Clean off any dust or debris, then mark the outside dimensions of the pillar with a chalk line or pencil. Get all your materials on site before you begin work. You will need enough blocks for the pillar you are building, enough mortar for the blocks, a water source and your tools. You will need one bag of mortar for every 40 blocks, plus several extra bags for filling the centre holes.
Build a 16 inch square pillar by laying two blocks next to each other. Build a 24 inch square pillar by using four blocks laid in an end-to-side pattern, leaving an 8 inch square hole at the centre.
Mix a bag of mortar in the wheelbarrow. Add water in small amounts until the mortar is a workable consistency but not too thin. It should be thick enough that when you stir it with a shovel, it stops moving within one second after you remove the shovel.
Put down a layer of mortar about 1 inch thick over the area where the blocks will go. Place the first block and tap it into place with the handle of your trowel. Be sure that its edges line up with the lines you made.
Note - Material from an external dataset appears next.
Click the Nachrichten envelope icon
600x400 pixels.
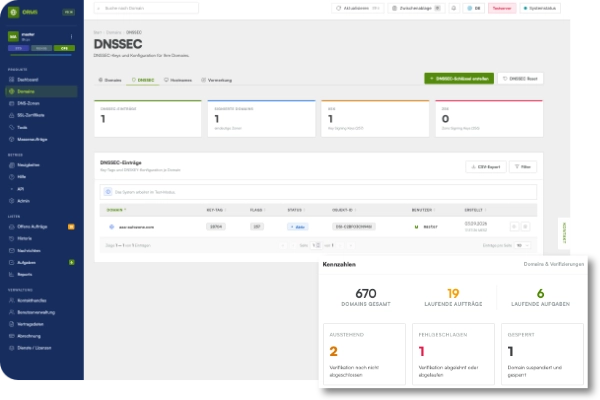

Using the torpedo level, be sure that the block is level both side-to-side and front-to-back.
If you are building a 16-inch column, spread mortar on one side of the next block and press it firmly against the first block and down into the base mortar. Be sure that it is level in both directions, and with the first block.
Spread mortar on the tops of your first blocks, then lay the second course of blocks perpendicular to and on top of the first, so the joint between the two blocks crosses the joint between the first two blocks at a right angle. Check to ensure they are level on the top with the torpedo level, then check the sides with the 4-foot level.
Continue laying courses of blocks, checking to ensure courses are level horizontally using the torpedo level and plumb vertically using the 4 foot level at every step, until you have reached about 4 feet in height. Now you have holes in the centres of the blocks that reach all the way to the footing. Fill these holes with the same mortar used in the joints and tamp it down with a pole or the handle of a tool.
Continue building until you reach the desired height, stopping every 4 feet to fill the inside holes with mortar.
An alternative to checking with the level is to build a framework around where your pillar will go and secure strings showing where the corners will be. Making these strings plumb and level, you can then follow them as you build. For added strength, you can put 1/2 inch steel rebar into the holes when you fill them with mortar.
Clean your tools well when you are done. Be especially careful to clean the wheel of your wheelbarrow, as the lime in the cement will wreck the rubber if it is left on.
Tips and warnings
- An alternative to checking with the level is to build a framework around where your pillar will go and secure strings showing where the corners will be. Making these strings plumb and level, you can then follow them as you build.
- For added strength, you can put 1/2 inch steel rebar into the holes when you fill them with mortar.
- Clean your tools well when you are done. Be especially careful to clean the wheel of your wheelbarrow, as the lime in the cement will wreck the rubber if it is left on.